Watercress (Nasturtium officinale) Identification Guide

Watercress / Spring / Summer / Autumn / Edible

Watercress is a fast growing, aquatic member of the Cabbage family. It’s very nutritious, easy to ID and edible.

Common Names

Watercress, Yellow cress, Poor Man’s Bread

Botanical Name

Nasturtium officinale

Scientific Classification

Kingdom – Plantae

Order – Brassicales

Family – Brassicaceae

Physical Characteristics for Watercress


The leaves are compound and are made up of small, green leaflets that grow in opposite pairs along the hollow stems. The leaflets are oval in shape and have rounded edges. The terminal leaflet is normally larger. The hollow stems enable the float to float on the surface.


The tiny white to green flowers appear in clusters, they are like all Cabbage species cruciform. (4 petals arranged like a cross) and mature into long seeds pods.

Paul venter, CC BY-SA 4.0 , via Wikimedia Commons


The flowers turn into small seed pod, they are bright green and look like pea pods.

AnRo0002, CC0, via Wikimedia Commons


It’s found in slow moving rivers and streams and is an indicator of good water quality as it does not tolerate pollution.

Known Hazards

There is a risk when harvesting this plant in the wild, due to Liver Fluke (fasciola hepatica). It’s a parasite that infects the livers of cattle and sheep. In humans fluke can causes systems such as fever, malaise, abdominal pain, gastrointestinal issues, anaemia, jaundice, and respiratory illness and chronic inflammation. The parasite makes its way into the water sources via the animal’s faeces. So if you are foraging anywhere down stream of animals there is a risk on contamination.

Luckily cooking destroys the parasite, so it is best not eaten raw.

Some say that the risk of Liver fluke has been exaggerated but I’ll let you decide.

Could be Confused with…

Fool’s Watercress (Heloscadium nodiflorum) looks similar, but when you crush the leaves they smell strongly of carrots, True Watercress smells peppery or like cress.

Edible Uses

The leaves, flowers and seeds can be eaten raw or cooked.

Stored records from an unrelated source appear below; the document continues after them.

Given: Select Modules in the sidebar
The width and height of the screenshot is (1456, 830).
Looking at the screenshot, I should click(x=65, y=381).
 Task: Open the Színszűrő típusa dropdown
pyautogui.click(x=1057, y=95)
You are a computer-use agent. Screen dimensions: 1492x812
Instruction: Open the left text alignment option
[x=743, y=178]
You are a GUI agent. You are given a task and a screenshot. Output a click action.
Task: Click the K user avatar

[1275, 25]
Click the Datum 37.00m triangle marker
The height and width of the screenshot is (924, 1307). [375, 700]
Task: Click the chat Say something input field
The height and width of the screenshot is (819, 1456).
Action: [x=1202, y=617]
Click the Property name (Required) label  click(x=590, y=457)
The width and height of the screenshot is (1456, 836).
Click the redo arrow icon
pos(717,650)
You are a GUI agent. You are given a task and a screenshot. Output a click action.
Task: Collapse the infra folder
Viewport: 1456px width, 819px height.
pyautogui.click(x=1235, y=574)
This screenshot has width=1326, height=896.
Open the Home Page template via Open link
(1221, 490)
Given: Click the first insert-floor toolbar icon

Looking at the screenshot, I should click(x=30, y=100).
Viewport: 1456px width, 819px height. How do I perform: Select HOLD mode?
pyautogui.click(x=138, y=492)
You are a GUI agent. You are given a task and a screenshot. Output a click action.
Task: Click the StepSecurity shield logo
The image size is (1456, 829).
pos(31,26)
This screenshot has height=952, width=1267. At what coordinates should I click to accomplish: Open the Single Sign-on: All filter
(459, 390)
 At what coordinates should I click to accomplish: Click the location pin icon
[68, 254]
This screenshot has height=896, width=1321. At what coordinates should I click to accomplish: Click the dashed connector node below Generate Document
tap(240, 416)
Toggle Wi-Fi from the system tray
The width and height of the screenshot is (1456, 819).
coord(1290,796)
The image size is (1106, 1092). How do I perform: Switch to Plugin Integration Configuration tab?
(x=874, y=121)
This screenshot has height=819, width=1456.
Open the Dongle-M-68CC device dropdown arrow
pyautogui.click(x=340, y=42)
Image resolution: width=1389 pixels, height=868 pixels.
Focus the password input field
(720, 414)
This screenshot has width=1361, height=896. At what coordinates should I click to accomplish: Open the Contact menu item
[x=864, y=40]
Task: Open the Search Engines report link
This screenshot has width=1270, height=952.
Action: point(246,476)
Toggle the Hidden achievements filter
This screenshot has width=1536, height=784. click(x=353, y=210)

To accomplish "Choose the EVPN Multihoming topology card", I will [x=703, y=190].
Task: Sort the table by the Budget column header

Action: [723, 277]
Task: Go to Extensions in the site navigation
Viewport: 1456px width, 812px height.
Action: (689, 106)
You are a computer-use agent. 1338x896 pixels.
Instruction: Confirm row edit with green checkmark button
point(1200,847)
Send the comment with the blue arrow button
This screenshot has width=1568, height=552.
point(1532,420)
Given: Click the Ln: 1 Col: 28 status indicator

But due to the risk of Liver fluke I would always recommend cooking it.

It can be used as a substitute for spinach and has a lovely spicy taste. Watercress soup is quite a famous recipe and is really simple to make.

Notes on Herbal Uses

It’s sometimes described as a ‘Super food’ which is not a term I’m particularly fond of, it’s just a bit of a marketing ploy.

Watercress is undoubtedly good for us and has a long history of use. It is high in Vitamins C, A, K & B6, it also has a higher calcium content than milk and more potassium than a banana. It’s high in iron and is a source of protein.

Watercress has also been linked to anti-ageing processes, having anti-cancer properties and has shown it can support your gut health.

Herbalists have traditionally used it to treat inflammation of the airways, flu, arthritis, baldness, constipation and sexual arousal.

Extra notes from the Foragers

It really is a tasty and beneficial herb and I eat as much as I can. The plants that I gather in the wild are always cooked, but it’s really easy to grow at home too.

I grow it in a large tin bath, as it isn’t part of any water systems there is no risk of Liver fluke so I eat these raw in salads.

The botanical name Nasturtium causes some confusion, people are familiar with the garden flower called nasturtium (which isn’t a Brassica at all, it’s a Tropaeolum) and get the two confused. The flower is named after Watercress as they both have the same peppery flavour. The word nasturtium comes from the Latin nasus tortus, meaning twisted nose.